I never want to leave this place.

When we break, we’re both panting. His hardness presses into my belly, like he’s probing to feel what’s inside, what secrets I hold in that dark female place.

It’s moments before either of us speaks.

“Is it mine?” he asks, moving slightly so there’s room for his hand where that other part of him was. “Gianna, tell me.”

I’ve already run these numbers, and I didn’t need calculators or spreadsheets. Ten weeks ago was a cold day in March, when I went to Eastern Market for a hunk of cheese and returned home with Lorenzo in my body after an afternoon at our little Maryland shack. Love shack, crab shack, baby shack. Patrick and I hadn’t been together for a while.

“Yes,” I whisper.

He pulls me close. This time, it’s all softness; no edges, no probing, only a warm cocoon of lips and arms and our mingled breath. I’m safe here, in this sterile room with its supermagnets and banging and no cameras to watch us or recorders to pick up our sounds. For a few moments, it’s only us. I have no children, no husband, only Lorenzo and the baby inside me, and a desperate need to stay like this.

“I’m working on it, Gianna,” he says into my ear. “I’m working on it.”

I want to ask what he’s working on. If it has something to do with the money and the personal problem he talked about yesterday. I want to ask if he has a way out for me, for Sonia, for our baby. It would mean leaving Patrick and the boys, maybe only temporarily, maybe until they’re able to travel and find me. And what then? Would Patrick take me in his arms this way? Would we return to normal in some new place? Would Steven ever speak to me again?
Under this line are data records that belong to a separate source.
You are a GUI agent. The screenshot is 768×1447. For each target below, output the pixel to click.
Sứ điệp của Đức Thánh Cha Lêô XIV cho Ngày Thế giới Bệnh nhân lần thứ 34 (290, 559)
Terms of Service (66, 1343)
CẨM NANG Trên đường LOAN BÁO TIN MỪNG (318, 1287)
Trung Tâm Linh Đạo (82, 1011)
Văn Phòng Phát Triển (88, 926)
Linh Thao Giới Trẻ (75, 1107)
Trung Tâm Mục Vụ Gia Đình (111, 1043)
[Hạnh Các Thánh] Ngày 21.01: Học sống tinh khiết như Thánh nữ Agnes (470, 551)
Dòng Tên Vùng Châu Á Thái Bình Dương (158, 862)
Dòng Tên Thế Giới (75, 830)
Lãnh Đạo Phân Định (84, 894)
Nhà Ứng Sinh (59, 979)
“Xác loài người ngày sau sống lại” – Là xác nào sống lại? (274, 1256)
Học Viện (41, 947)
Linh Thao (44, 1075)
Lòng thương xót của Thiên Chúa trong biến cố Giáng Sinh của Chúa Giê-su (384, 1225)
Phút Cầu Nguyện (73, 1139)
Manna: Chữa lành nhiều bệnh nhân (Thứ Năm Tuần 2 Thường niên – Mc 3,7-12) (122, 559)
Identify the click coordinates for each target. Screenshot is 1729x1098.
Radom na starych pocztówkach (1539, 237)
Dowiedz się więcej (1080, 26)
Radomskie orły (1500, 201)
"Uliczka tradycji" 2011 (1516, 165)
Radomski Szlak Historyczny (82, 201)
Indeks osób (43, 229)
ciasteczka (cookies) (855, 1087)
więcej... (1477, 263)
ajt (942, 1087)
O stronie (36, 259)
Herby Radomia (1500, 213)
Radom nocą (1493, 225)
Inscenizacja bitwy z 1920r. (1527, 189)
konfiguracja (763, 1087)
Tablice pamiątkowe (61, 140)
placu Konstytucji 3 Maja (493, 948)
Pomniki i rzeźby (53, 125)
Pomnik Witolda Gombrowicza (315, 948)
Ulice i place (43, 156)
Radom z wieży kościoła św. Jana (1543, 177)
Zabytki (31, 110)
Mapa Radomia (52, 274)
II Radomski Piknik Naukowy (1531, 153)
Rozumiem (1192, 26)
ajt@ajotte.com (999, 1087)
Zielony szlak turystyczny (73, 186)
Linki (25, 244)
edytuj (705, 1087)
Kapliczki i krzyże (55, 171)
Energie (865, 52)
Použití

But that’s foolish talk. There’s no way out for me.

Suddenly, every new bang of the machine is Jackie’s voice, saying:

I told you so. I told you so. I told you so.





FORTY-ONE




The banging of the MRI stops.

“Okay, you two,” Lin says. “Visitor. Good thing I looked up when I did. That Poe guy makes absolutely no sound. Zero. He’s a fucking ghoul.”

I uncoil myself from Lorenzo’s arms with enough force to slam me backward, into the wall. My ears ring with the monotonous thunder of the machine and Jackie’s words. Lin, cool as a cuke, takes me by the hand and leads me to the main area of the lab.

“What the hell was that?” Poe says. “It sounded like the goddamned building was falling apart.”

“Magnetic resonance imaging,” Lin says. “It’s supposed to sound like that.”

Poe grunts. “Why was it on? The other ones aren’t on.”